Again, if we look at the doctrines of the rise of the ethical sense which have become historical, we see that they represent constructions based on the partial selves, described as 'habitual' and 'accommodating' respectively.

These historical doctrines, we may say, fall into two classes:[1] those which base the ethical sentiments upon sympathy, on the one hand; and those, on the other hand, which base them upon custom or habit. Let us look a moment at each of these attempts to account for the genesis of the moral sentiments, taking the latter first.

This view seeks to account for the sense in a man that he 'ought' to do a thing, by the tendency in him to feel that things are going well when he is working along the lines guaranteed by his past actions or habits.
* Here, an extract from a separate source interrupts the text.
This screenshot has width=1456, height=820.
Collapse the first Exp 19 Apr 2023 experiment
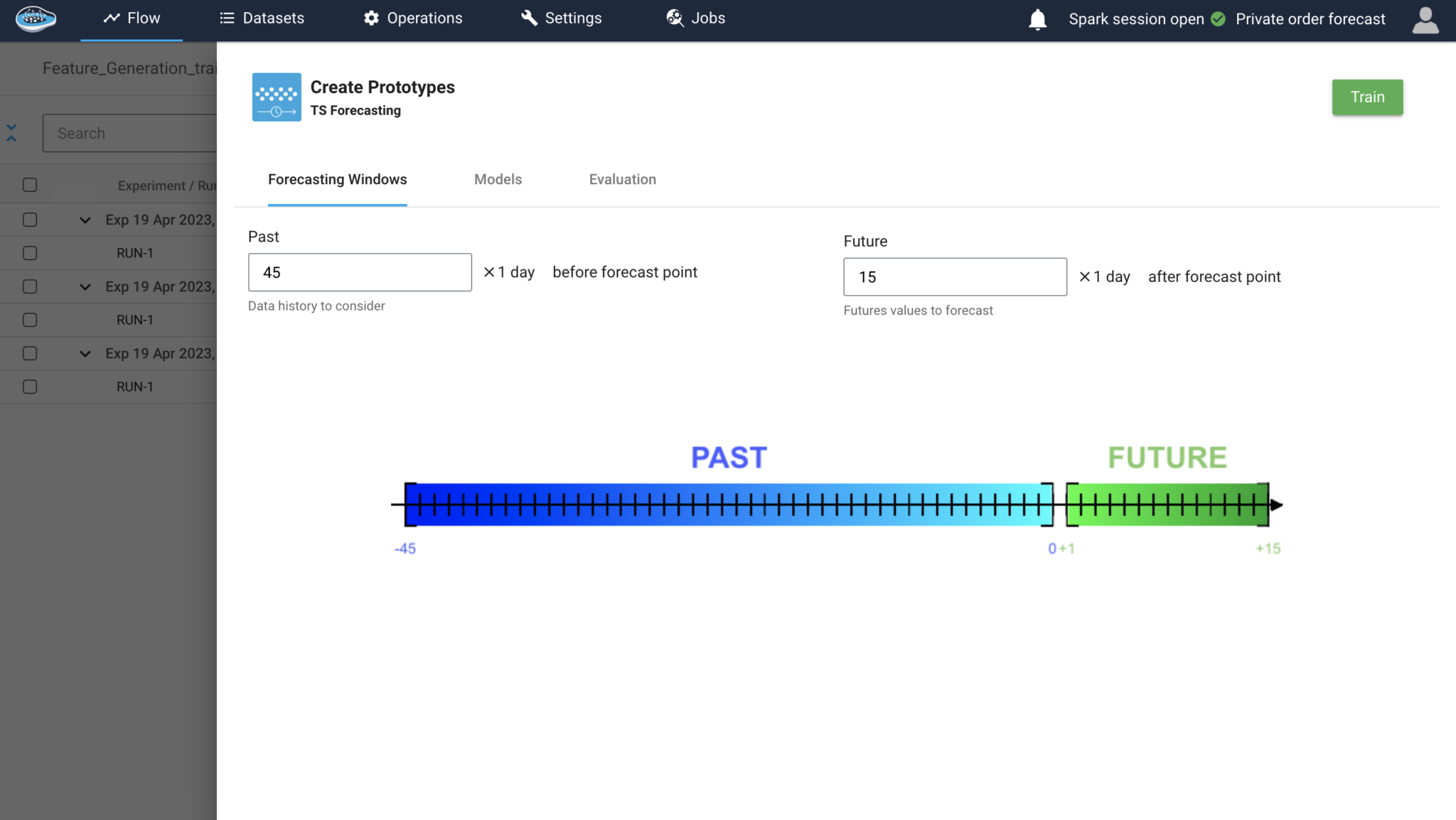click(85, 220)
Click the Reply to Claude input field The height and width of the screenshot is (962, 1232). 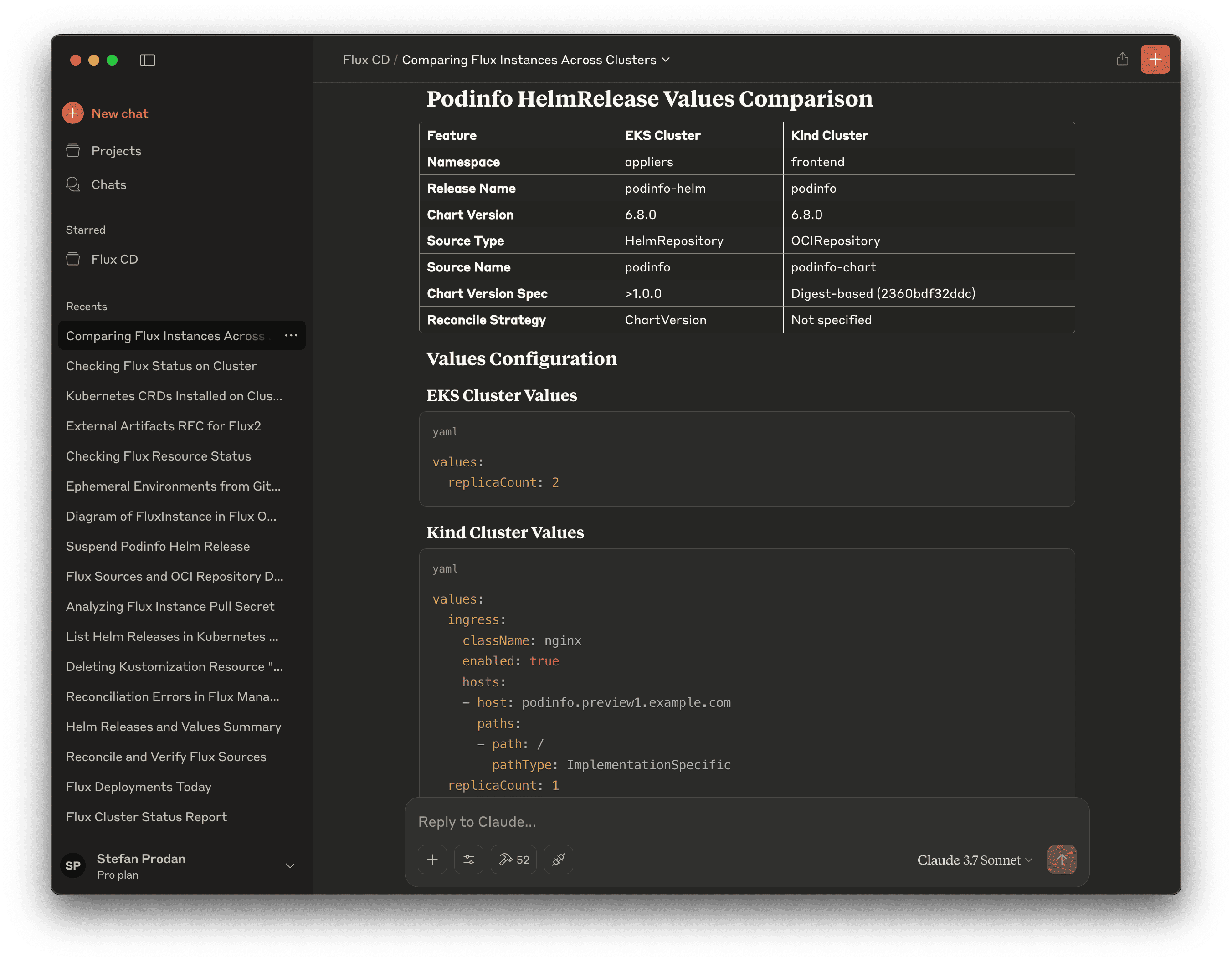pyautogui.click(x=677, y=822)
What is best for him to do, is what is fight; and what is best is that which has been established in the course of his life by adaptation, utility, and development. The sense of right, therefore, to this view is simply the consciousness of certain habits of the mental organism. Without going into detail to justify this brief characteri-

  1. Neglecting for the time the third great historical group of theories, which may be called 'ideal.’